+++ EXTRACTED TEXT +++

# Polymorph do you know this material?



## kooniu (Jul 14, 2011)

my friend show mi this movie






looks like a great material to make your dream a fork, the only question which is resistant to tension and possibly forkhits. Does anyone have experience with this?


----------



## ultravisitor (Oct 21, 2012)

WOW that stuff looks cool.

but i doubt that it is strong enough to make slingshots of.


----------



## harpersgrace (Jan 28, 2010)

I have played around with the stuff, not sure of the brand. Not terribly strong, and gets brittle over time. No stronger than say Fimo.


----------



## Pele76 (Dec 5, 2012)

I got one pack (250g) today and tried make few things already. Some short breaking test... like for me, this is strong enough for slinshots. I tried break this thing with hammer but... its too strong 
Tomorrow will try take some pics of my "laminated" slingshot. Use bamboo floor board as slingshot frame and "coating" it with this magic plastic. Without polymorph one hammer hit breaking frame without any problem but when poly is on, is hard to break it. So... polymorph will fix my problems with broken frames by fork hits.


----------



## Tex-Shooter (Dec 17, 2009)

I wonder how it will stand up to Texas heat. Would it get soft when shooting. -- Tex


----------



## flippinout (Jul 16, 2010)

My brother is a professional musician (fiddle) and is also a serial fork hit specialist. He built up a hand guard on his slingshot with the stuff and it works great. I doubt it would make a functional slingshot however.


----------



## ebooks886 (May 27, 2011)

I am very familiar with this material, it is a thermoplastic but has the properties of nylon. It is extremely strong, more than strong enough for a slingshot frame as long as it is used in the right thickness. If it is too thin it will bend under heavy draw weights. It becomes pliable at 62celsius and can be reused over and over again simply by re-heating. I am not sure what harpersgrace has experience of, genuine polymorph is far far stronger than fimo - I'm sure I've got the chemical composition lying around somewhere. If I can find it I'll post it so if anyone wants to obtain any they can check it is the genuine stuff as there are many thermoplastics available, like everything some are far better quality than others!


----------



## ZorroSlinger (Dec 12, 2012)

It is also used in the general arts and crafts. It has other names by different companies. I have a little supply of it called 'Friendly Plastic' (in pellet form). It's good for creative type work where it does not demand structural strength. I would not trust it for critical parts of slingshots, except maybe for forming over existing SS handle to make more ergonomic. This material melts at around 140 degrees F. It sort of has similar properties of hot glue (a meltable sticky plastic), except Polymorph & other similar formulations is of course more refined & harder than hot glue.


----------



## harpersgrace (Jan 28, 2010)

Friendly Plastic, that was it...


----------



## Pele76 (Dec 5, 2012)

+++ GIVEN RECORDS +++

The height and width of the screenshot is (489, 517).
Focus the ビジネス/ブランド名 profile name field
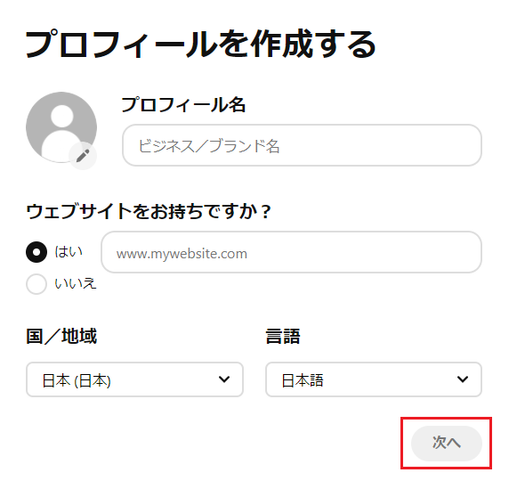(x=302, y=145)
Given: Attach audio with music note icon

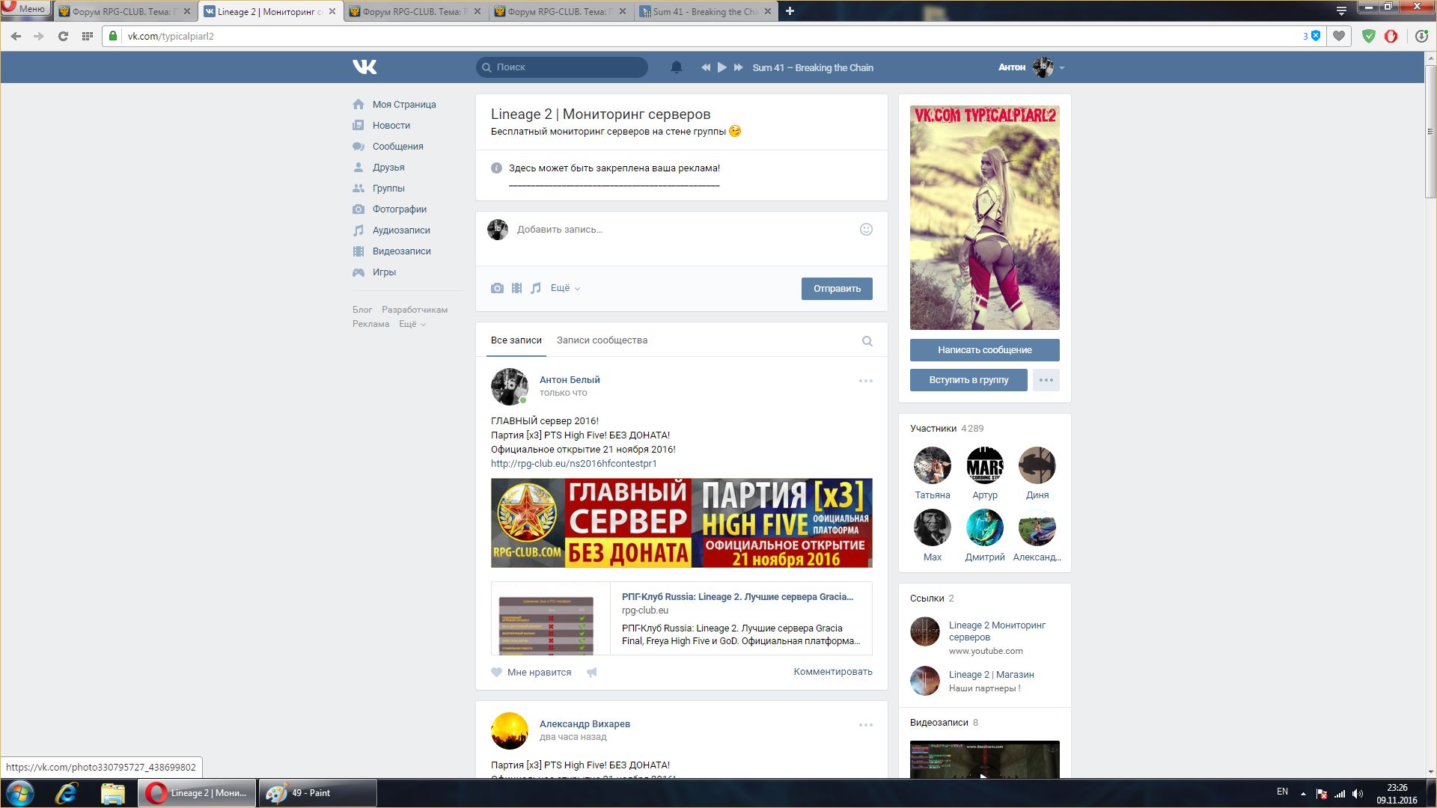Looking at the screenshot, I should 536,288.
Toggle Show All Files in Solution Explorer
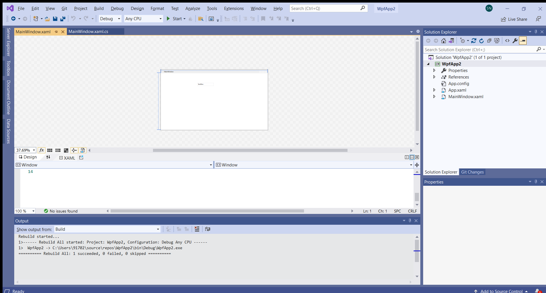 pyautogui.click(x=497, y=41)
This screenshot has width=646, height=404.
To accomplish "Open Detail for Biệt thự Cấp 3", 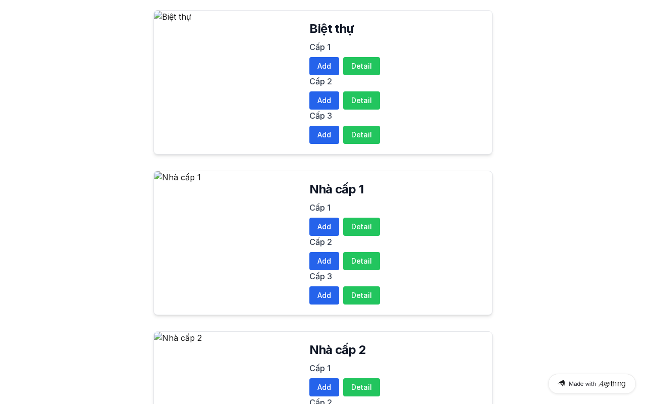I will click(x=361, y=135).
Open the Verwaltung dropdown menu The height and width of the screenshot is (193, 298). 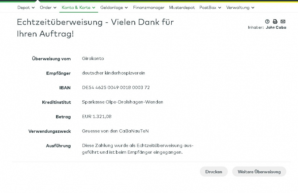[x=240, y=7]
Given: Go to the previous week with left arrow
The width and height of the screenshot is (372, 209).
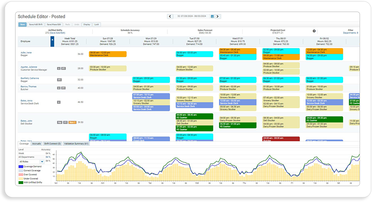Looking at the screenshot, I should (x=170, y=16).
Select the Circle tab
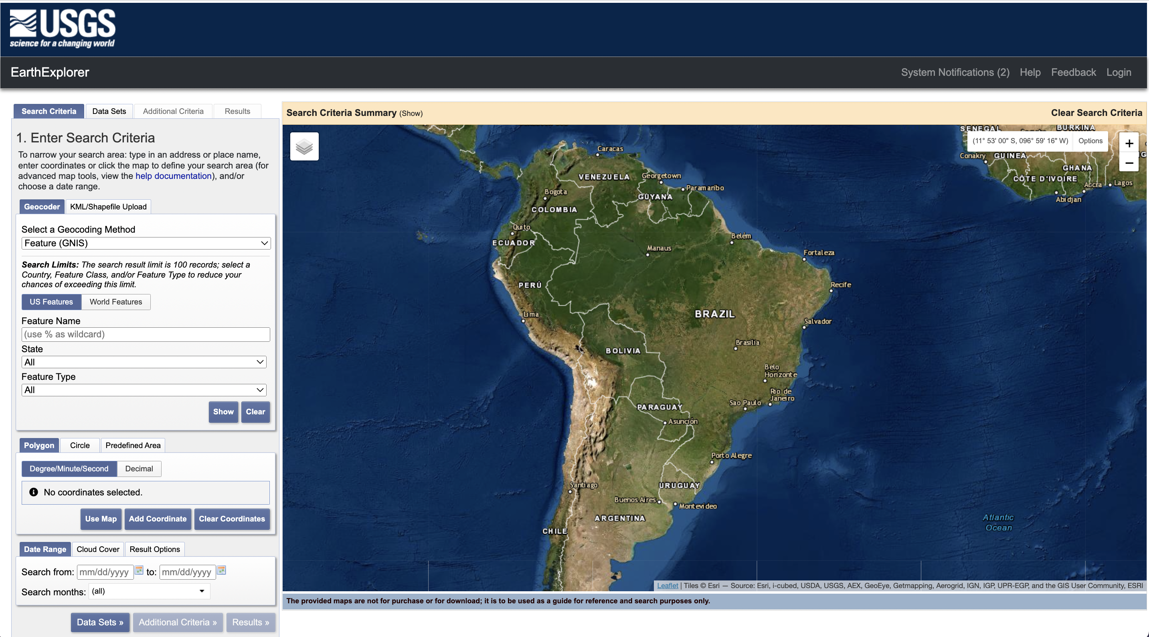Screen dimensions: 1149x637 [x=79, y=445]
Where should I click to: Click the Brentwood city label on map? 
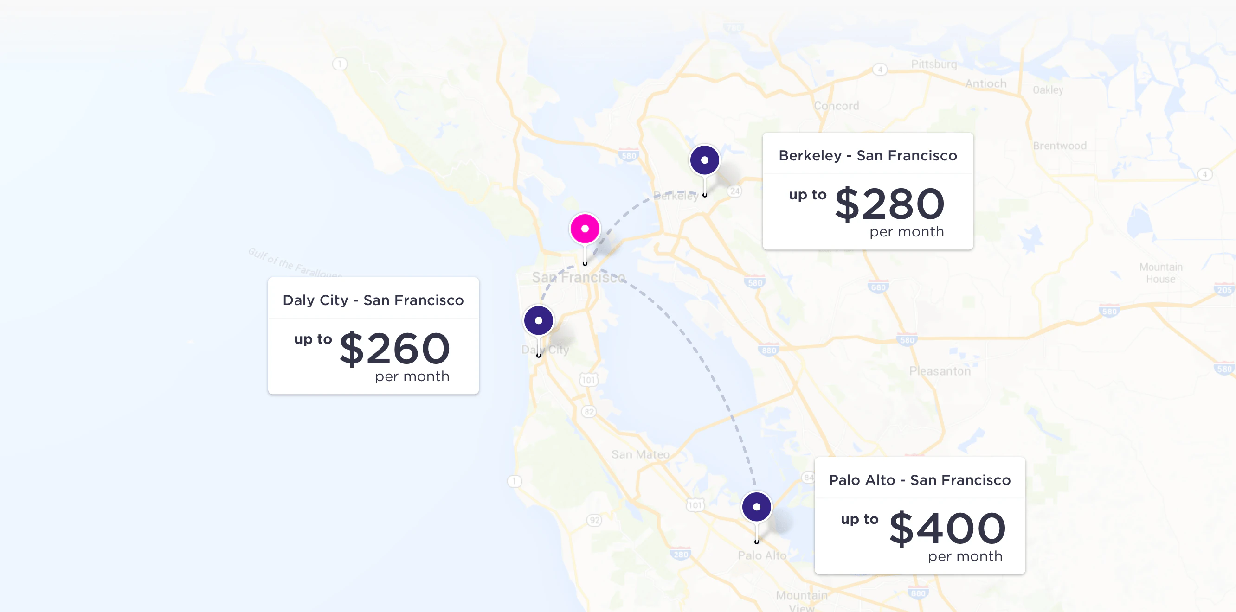pos(1059,146)
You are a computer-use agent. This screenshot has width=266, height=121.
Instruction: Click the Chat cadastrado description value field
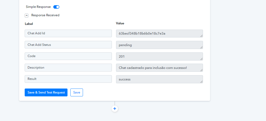pos(159,68)
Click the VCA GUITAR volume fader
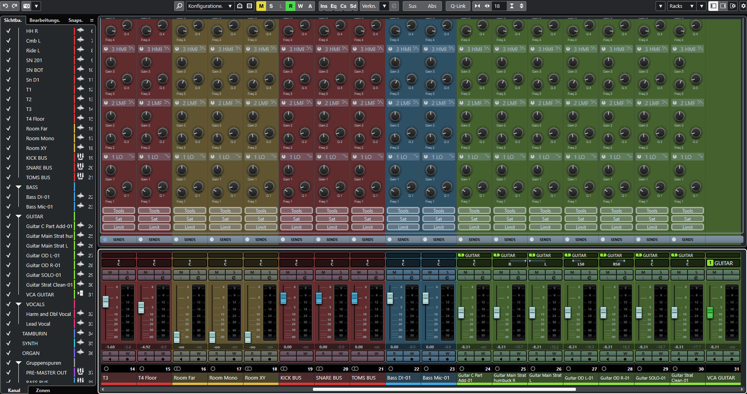This screenshot has width=747, height=394. [710, 313]
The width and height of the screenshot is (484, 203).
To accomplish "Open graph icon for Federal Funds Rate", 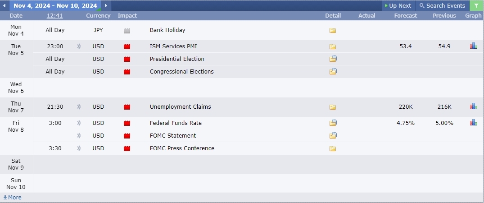I will 474,123.
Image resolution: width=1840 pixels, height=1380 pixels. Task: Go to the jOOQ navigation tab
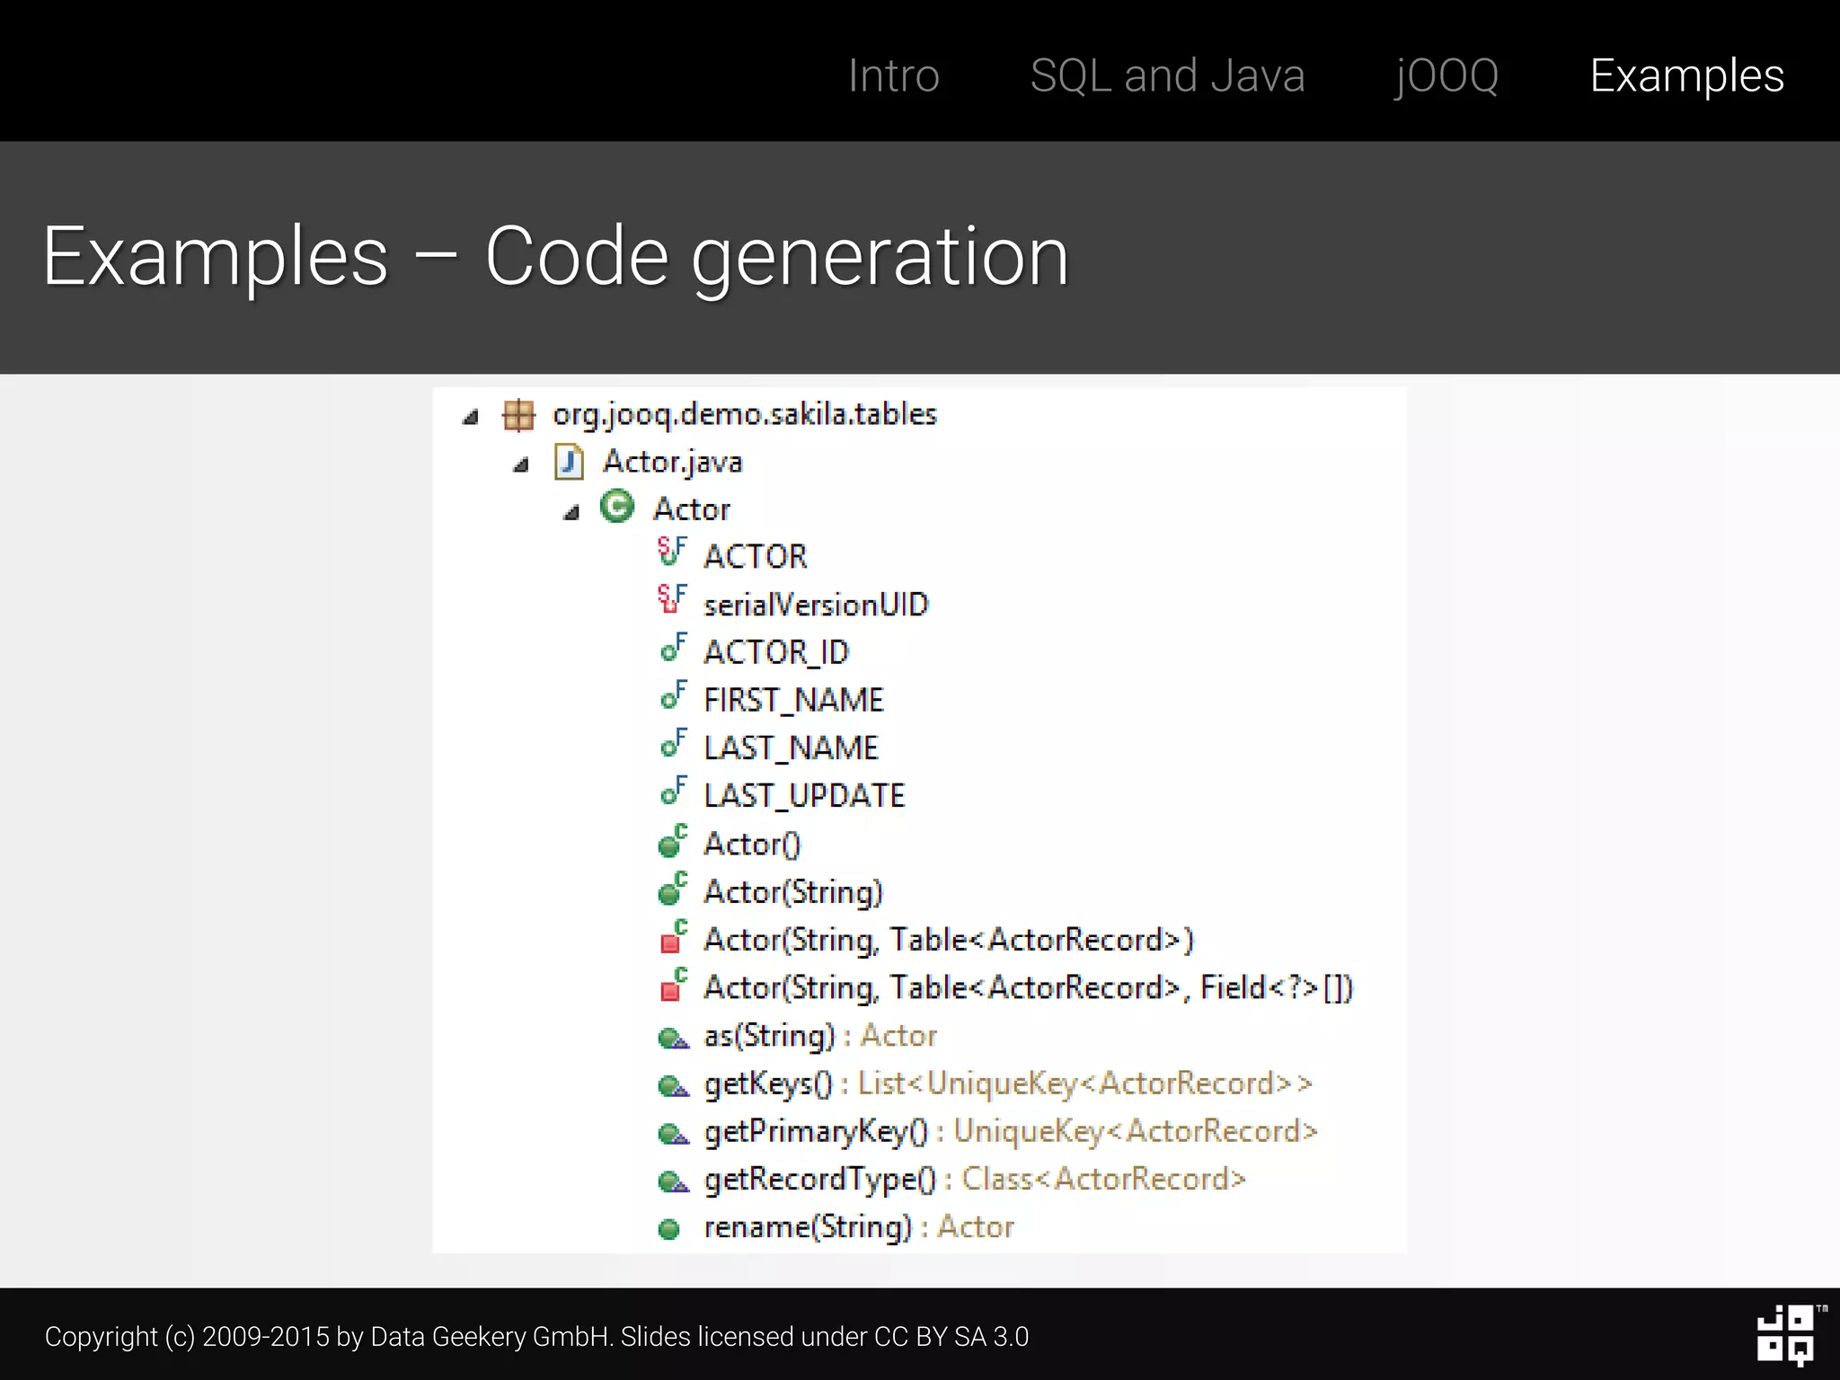coord(1446,75)
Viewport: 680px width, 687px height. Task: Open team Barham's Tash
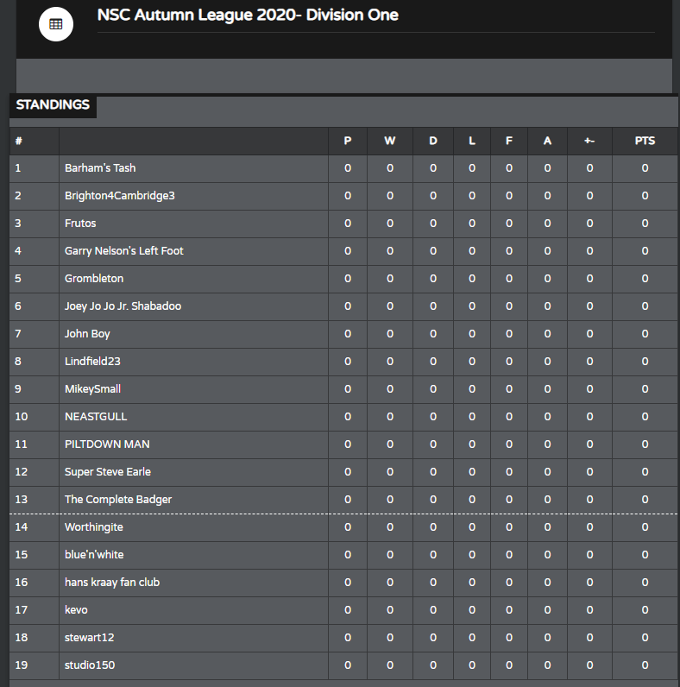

+++

TASK REQUIREMENTS —
1. List every distinct username that heads a post in the polymorph forum thread.
2. Repeat word for word the part of the polymorph forum thread starting with "looks like a" and going on through "stuff looks cool.".

ANSWERS PER TASK —
1.
kooniu
ultravisitor
harpersgrace
Pele76
Tex-Shooter
flippinout
ebooks886
ZorroSlinger

2.
looks like a great material to make your dream a fork, the only question which is resistant to tension and possibly forkhits. Does anyone have experience with this?


----------



## ultravisitor (Oct 21, 2012)

WOW that stuff looks cool.